I recall no senator, and certainly no liberal special interest group, raising the type of concerns about Gore and Lieberman that they now raise about Attorney General-designate John Ashcroft.

Ashcroft is an Evangelical Christian, who believes he is commissioned to speak openly about his faith and to follow its precepts in private and in public. One might reasonably argue that we don't suffer from too much union of personal faith and practice but too little, especially as we have witnessed the consequences of their complete detachment these last eight years under President Clinton.

Since Christopher Columbus, many who came to these shores believed they were on a mission from G-d and that G-d had a purpose for them and for America. George Washington spoke about the necessity of G-d and religion in the lives of individuals and in the laws of nations. So did James Madison, Thomas Jefferson (though a deist), John Adams, Abraham Lincoln and many other presidents and lesser leaders. Some may have meant it more than others. Some may have used G-d's name in vain attempts to gain and hold onto political power. Some might have had different definitions of G-d, but a reading of the history of America provides compelling evidence that many leaders were motivated by G-d and by Scripture to write laws which expanded freedom and opportunities for more of us, and to hold accountable those who would violate a standard set by Him for relationships, behavior and life's value, itself.

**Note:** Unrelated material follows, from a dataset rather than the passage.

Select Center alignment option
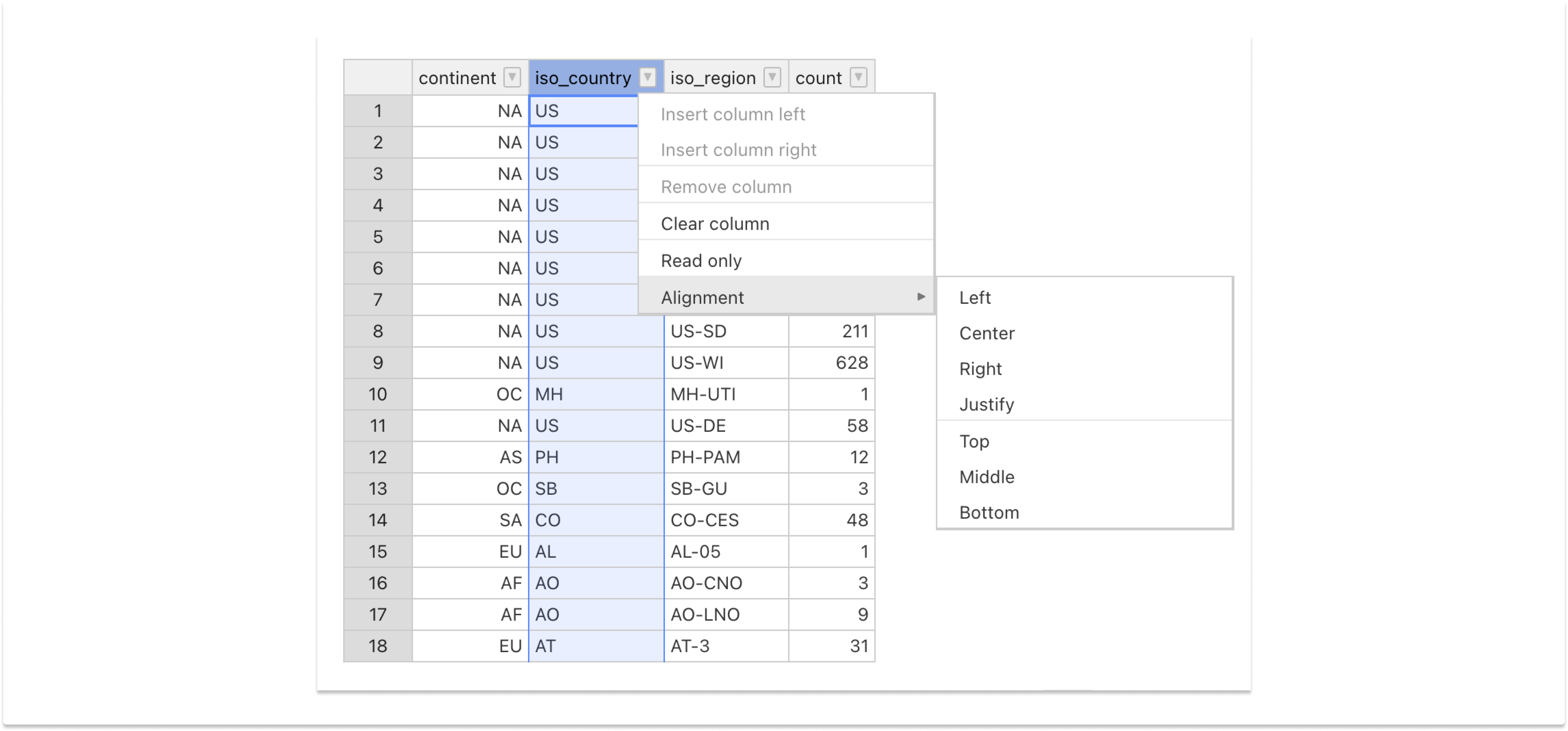This screenshot has height=731, width=1568. pyautogui.click(x=986, y=333)
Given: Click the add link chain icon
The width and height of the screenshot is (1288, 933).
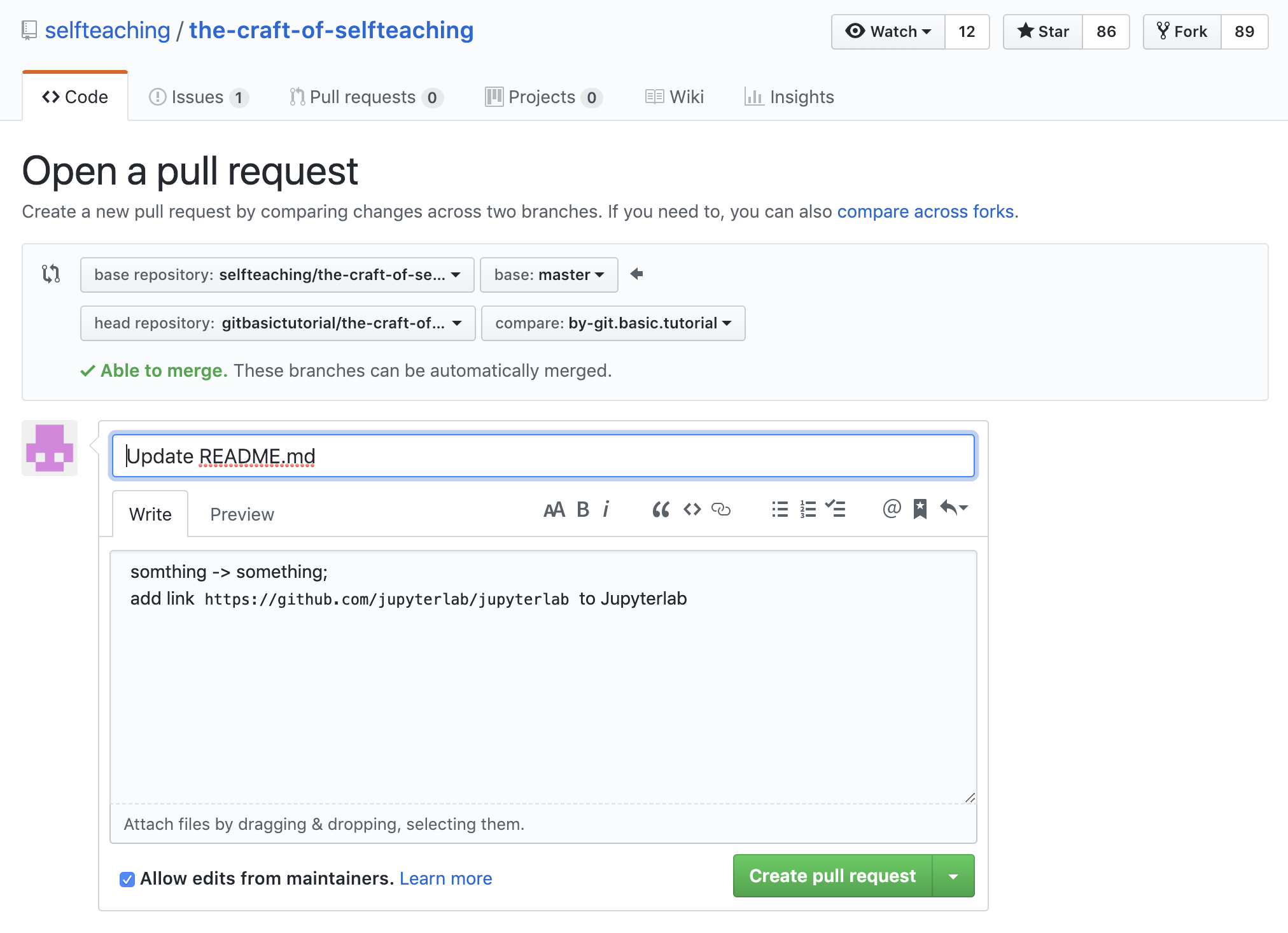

Mario Cuomo said he took seriously the Vatican's opposition to the death penalty and no one was executed on his watch as New York governor (though he took less seriously his church's teaching on abortion and many unborn babies died on that same watch). Jimmy Carter may have been the most open about his faith of any president but he, too, toed the liberal line on social policies.

Why is John Ashcroft being treated by some liberals as the second coming of hypocritical Phariseeism? There are at least two reasons.

One is that his faith actually informs his policies and those policies are conservative. The left likes the policies of liberal leaders who invoke G-d but dislikes the policies of conservatives who operate in G-d's name. It isn't G-d they fear. It's the policies. If an atheist is a liberal, it would be no problem for them. But an atheist who is pro-life, for example, is as anathema to them as a pro-life Christian. Similarly, a pro-choice Christian is acceptable to the left.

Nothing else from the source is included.